Es gehört schon einiger Starrsinn dazu, ein mögliches Bürgerbeteiligungsprojekt für 1,1 Milliarden Euro gegen die Wand zu fahren. Und das ausgerechnet in Sachsen, wo die politische Stimmung sowieso schon kriselt und etliche Bürger das Gefühl haben, nur „Bürger 2. Klasse“ zu sein. Also nicht mitreden zu dürfen, wenn es um Entscheidungen geht, die sie selbst betreffen. So wie der Strukturwandel beim Kohleausstieg. Es hätte ein richtig großes Bürger-Mitmach-Projekt werden können. Aber die Betroffenen sind nicht gefragt. Das Geld verteilen andere.

Oder haben es längst verteilt, wie Marco Böhme, Sprecher der Linksfraktion für Klimaschutz im Sächsischen Landtag, vermutet.

„Uns liegen Informationen der Sächsischen Agentur für Strukturentwicklung (SAS) vor, wonach laut dem Sächsischen Staatsministerium für Regionalentwicklung (SMR) ‚die verfügbaren Haushaltsmittel für die erste Förderperiode (2020 bis 2026) nach RL InvKG vollständig belegt sind‘. Im Klartext heißt das: Für diese erste Förderperiode können keine weiteren Projektanträge in den Regionalen Begleitausschüssen für das Mitteldeutsche und das Lausitzer Revier gestellt werden. Davor hatten wir gewarnt.1,1 Milliarden Euro stehen in dieser ersten Förderperiode zur Verfügung. Was wäre eigentlich passiert, wenn man tatsächlich die Bewohner der Bergbauregionen einbezogen hätte bei der Auswahl der Projekte, die davon hätten finanziert werden können? Ihnen also ein echtes Mitspracherecht eingeräumt hätte von der Ideenfindung bis zur endgültigen Abstimmung? Etwas, was problemlos auch in zwei Jahren hätte organisiert werden können, zwei Jahre, in denen jetzt ganz andere Instanzen ohne jegliche Bürgerbeteiligung über die Verteilung der Mittel entschieden haben.

Und das sind nicht einmal nur die Kommunen, die in regionalen Begleitausschüssen zumindest gemeinsam jene – von den Kommunen vorgeschlagenen – Projekte auswählen, die tatsächlich eine realistische Chance auf Umsetzung haben.

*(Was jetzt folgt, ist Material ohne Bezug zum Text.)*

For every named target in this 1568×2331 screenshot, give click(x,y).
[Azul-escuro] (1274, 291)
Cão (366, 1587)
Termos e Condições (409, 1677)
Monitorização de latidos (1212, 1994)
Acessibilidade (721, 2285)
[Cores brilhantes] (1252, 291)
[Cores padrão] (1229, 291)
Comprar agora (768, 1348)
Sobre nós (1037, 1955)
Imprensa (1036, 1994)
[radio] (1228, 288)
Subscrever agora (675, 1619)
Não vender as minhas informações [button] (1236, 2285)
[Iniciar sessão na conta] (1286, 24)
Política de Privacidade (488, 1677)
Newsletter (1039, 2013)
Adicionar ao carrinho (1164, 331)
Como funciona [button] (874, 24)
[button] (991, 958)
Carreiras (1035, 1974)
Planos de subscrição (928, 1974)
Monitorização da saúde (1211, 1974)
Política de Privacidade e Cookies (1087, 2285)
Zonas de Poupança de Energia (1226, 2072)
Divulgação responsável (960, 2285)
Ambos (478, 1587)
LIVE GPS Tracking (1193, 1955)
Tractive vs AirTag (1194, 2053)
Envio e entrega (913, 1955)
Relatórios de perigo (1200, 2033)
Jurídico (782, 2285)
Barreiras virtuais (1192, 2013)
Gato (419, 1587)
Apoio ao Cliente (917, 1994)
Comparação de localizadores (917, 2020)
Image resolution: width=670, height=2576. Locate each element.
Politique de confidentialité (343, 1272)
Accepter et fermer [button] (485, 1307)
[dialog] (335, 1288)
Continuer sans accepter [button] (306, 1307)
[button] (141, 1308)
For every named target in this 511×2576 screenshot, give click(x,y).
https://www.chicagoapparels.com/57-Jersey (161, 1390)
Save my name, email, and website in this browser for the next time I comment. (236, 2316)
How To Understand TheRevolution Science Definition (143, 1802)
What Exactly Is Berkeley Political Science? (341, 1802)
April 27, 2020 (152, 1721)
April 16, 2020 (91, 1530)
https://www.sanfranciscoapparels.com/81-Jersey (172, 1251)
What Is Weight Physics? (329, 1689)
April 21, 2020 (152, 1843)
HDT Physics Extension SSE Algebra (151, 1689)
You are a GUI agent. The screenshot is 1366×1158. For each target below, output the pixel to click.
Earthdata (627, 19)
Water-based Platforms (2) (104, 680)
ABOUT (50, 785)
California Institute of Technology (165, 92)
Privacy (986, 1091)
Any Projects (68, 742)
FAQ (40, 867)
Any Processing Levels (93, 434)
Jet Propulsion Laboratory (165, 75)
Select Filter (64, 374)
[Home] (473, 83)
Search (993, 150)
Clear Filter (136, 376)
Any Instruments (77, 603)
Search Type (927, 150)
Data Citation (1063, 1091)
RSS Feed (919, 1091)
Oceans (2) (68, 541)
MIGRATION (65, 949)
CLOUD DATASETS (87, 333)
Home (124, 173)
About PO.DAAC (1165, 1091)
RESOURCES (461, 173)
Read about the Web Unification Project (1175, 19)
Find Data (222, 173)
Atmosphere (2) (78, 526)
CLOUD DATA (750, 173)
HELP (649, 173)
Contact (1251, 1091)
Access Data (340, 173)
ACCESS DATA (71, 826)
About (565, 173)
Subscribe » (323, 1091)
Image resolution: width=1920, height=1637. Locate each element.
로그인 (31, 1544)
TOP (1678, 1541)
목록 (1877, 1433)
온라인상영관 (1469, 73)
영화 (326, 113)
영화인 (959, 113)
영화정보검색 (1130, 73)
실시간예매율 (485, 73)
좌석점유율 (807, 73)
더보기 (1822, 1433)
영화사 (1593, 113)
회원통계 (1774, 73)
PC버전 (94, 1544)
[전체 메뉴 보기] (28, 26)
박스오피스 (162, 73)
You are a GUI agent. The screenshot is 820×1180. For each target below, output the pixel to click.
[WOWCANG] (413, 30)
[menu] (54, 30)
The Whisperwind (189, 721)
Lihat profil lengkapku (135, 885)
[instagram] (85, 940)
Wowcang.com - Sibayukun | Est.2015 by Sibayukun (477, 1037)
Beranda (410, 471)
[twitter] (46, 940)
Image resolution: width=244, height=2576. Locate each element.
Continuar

Doch augenscheinlich ist – noch vor Abschluss der ersten Entscheidungsrunde – das zu verteilende Geld alle. Jedenfalls interpretiert das Marco Böhme so.

„Für Kommunen, die in den nächsten vier Jahren Strukturwandelprojekte umsetzen wollten, ist dies ein Schlag ins Gesicht. Auch die Mitglieder der Regionalen Begleitausschüsse dürften sich fragen, worüber sie in den nächsten Jahren entscheiden sollen, wenn es kein Geld zu verteilen gibt“, sagt Marco Böhme.

„Dies ist das Ergebnis der gescheiterten Strukturwandelpolitik der sächsischen Staatsregierung: Projekte nach dem Windhund-Prinzip verteilen, ohne Zeit für ausreichende Projektentwicklung und die Überprüfung einzuräumen, ob diese Projekte sinnvoll zum Strukturwandel beitragen. Hinzu kommen teure Landesprojekte wie der Umzug der Landesuntersuchungsanstalt nach Bischofswerda, durch welche die Töpfe für die Kommunen geleert wurden.“

Mal will der Bund aus den Strukturwandelmitteln die Elektrifizierung der Strecke Leipzig – Chemnitz finanzieren, mal will die Landesregierung damit den Landeshaushalt entlasten. Das Bild ist überall dasselbe: Die Betroffenen werden nicht einmal gefragt. Was natürlich die Frage aufwirft, welche Akzeptanz die Strukturprojekte dann überhaupt bekommen.

Oder ob sie doch wieder nur wie UFOs betrachtet werden, die in der nun vom Bergbau befreiten Landschaft stehen, aber wenig für die Stabilisierung der lokalen Ökonomie beitragen. Wird die Abwanderung aus diesen Regionen dann erst recht beginnen? Eine Frage, die zu Recht im Raum steht. Wenn sie erst einmal in Gang gesetzt ist, ist es zu spät umzusteuern.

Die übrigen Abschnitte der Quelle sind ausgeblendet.